Regular expression problem(s) in Bash: [^negate] doesn't seem to work

40,169

Solution 1

Are you sure what you want is happening? When you run ls /directory | grep '[^term]' you are essentially grepping for not the letters t e r m. This means if a file has other letters in its name it will still appear in the output of ls. Take the following directory for instance:

$ ls
alpha  brave  bravo  charlie  delta

Now if I run ls |grep '^[brav]' I get the following:

$ ls |grep '^[brav]'
alpha
brave
bravo

As you can see, not only did I get brave and bravo I also got alpha because the character class [] will get any letter from that list.

Consequently, if I run ls |grep '[^brav]' I will get all the files that do not contain the characters b r a v anywhere in the name.

$ ls |grep '[^brav]'
alpha
bravo
brave
charlie
delta

If you notice it included the entire directory listing because all the files had at least one letter that was not included in the character class.

So as Kanvuanza said, to grep for the inverse of "term" as opposed to the characters t e r m you should do it using grep -v.

For instance:

$ ls |grep -v 'brav'
alpha
charlie
delta

Also if you don't want the files that have any characters in the class use grep -v '[term]'. That will keep any files from showing up that have any of those characters. (Kanvuanza's answer)

For instance:

$ ls |grep -v '[brav]'

As you can see there were no files listed because all the files in this directory included at least one letter from that class.

Addendum:

I wanted to add that using PCRE it is possible to use just regex to filter out using negate expressions. To do this you would use something known as a negative look-ahead regex: (?!<regex>).

So using the example above, you can do something like this to get results you want without using grep flags.

$ ls | grep -P '^(?!brav)'
alpha
charlie
delta

To deconstruct that regex, it first matches on a start of a line ^ and then looks for strings that do not match brav to follow afterwards. Only alpha, charlie, and delta match so those are the only ones that are printed.

Solution 2

I guess that grep -v flag does what you want. From the man page:

-v, --invert-match
    Invert the sense of matching, to select non-matching lines.

You can use ls /directory | grep -v [term] to print any non matching lines.

Share:
40,169

Related videos on Youtube

erch
Author by

erch

my about me is blink at the moment

Updated on September 18, 2022

Comments

  • erch
    erch over 1 year

    When I execute ls /directory | grep '[^term]' in Bash I get a regular listing, as if the grep command is ignored somehow. I tried the same thing with egrep, I tried to use it with double and single quotes, but to no better results. When I try ls /directory | grep '^[term] I get all entries beginning with term - as expected.

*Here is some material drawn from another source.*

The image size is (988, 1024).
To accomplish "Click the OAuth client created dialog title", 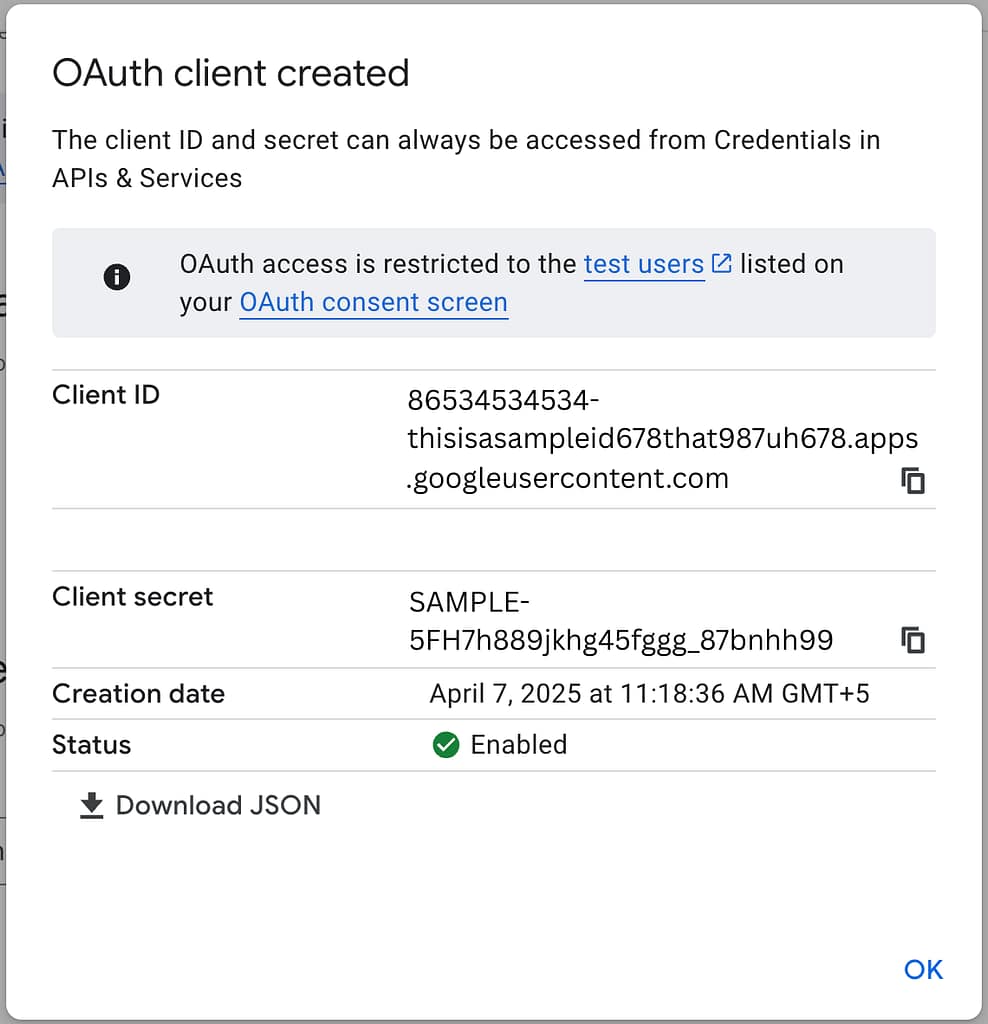I will [x=230, y=72].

    I have tried out this command in an online editor, where I can test my regex and it worked as it should. But not in Bash. So it works in a simulation, but not in real life.

    I work on Crunchbang Linux 10. I hope this is enough information and am looking forward to every hint, because failing to execute on such a basic level and wasting hours of time is really frustrating!

    • Bernhard
      Bernhard about 11 years
      I am confused because of the negate in the title. Do you want to grep lines starting with term. Or do you want to grep for lines not containing term at all?
    • erch
      erch about 11 years
      @Bernhard: I want a listing without the term in the square brackets. It doesn't have to be 'term' exactly! As far as I understood it, [^abc] means that anything containing a, b or c or any combination of it should not be in the listing.
  • erch
    erch about 11 years
    I am aware of this option, but am I wrong in assuming that [^xyz] is the opposite of [xyz] and should work in any case? I also want to avoid editing any settings anywhere on such a basic level. Using an inverting option and/or editing settings sure is a nice way around, but as far as I understood it, this should work without, out of the box.
  • erch
    erch about 11 years
    This means if a file has other letters in its name it will still appear in the output of ls. This answers quite a few questions! :) So the best way for the moment seems to be the -v option. Thanks for your support! This question really ruined my afternoon, where your answer brightens my evening!
  • erch
    erch about 11 years
    Grep support for negation is horrible! And this are the hints that are the real icing on the cake. I have the same issues with egrep and I'm far away from using [at least for me seemingly] more advanced commands at the moment. Can you suggest a command that provides better results and less headache?
  • vonbrand
    vonbrand about 11 years
    @cellar.dweller, grep's handling of character classes is just fine. It just means something quite different than what you (mis)understand. [abc] means one of a, b, or c; [^abc] means anything but the above. It is one character.
  • tink
    tink about 11 years
    @cellar.dweller: I think your biggest issue is a misunderstanding of regex, specifically character classes within regex.
  • vonbrand
    vonbrand about 11 years
    @Kanvuanza, the correct syntax is e.g. [^[:digit:]], and my (limited) tests show it works for all the standard classes.
  • erch
    erch about 11 years
    @vonbrand I just tried ls /dir | grep '[^[:digit:]]' and got a regular listing which contains also files with numbers in it. Same goes for egrep.
  • vonbrand
    vonbrand about 11 years
    @cellar.dweller, you are asking for all files whose names include one non-digit. The only files which won't match are those with names only digits.
  • erch
    erch about 11 years
    after trying out quite some cominations I finally seem to have understood. Also, where the problem in understanding it was. It is day two for me in learning about Regular Expressions and I am grateful for your patience. Thanks you very much.
  • Pedro Lacerda
    Pedro Lacerda about 11 years
    @vonbrand, now I understand it. Thanks you too.
  • Abhishek Kashyap
    Abhishek Kashyap over 5 years
    +1 for negative look-ahead regex.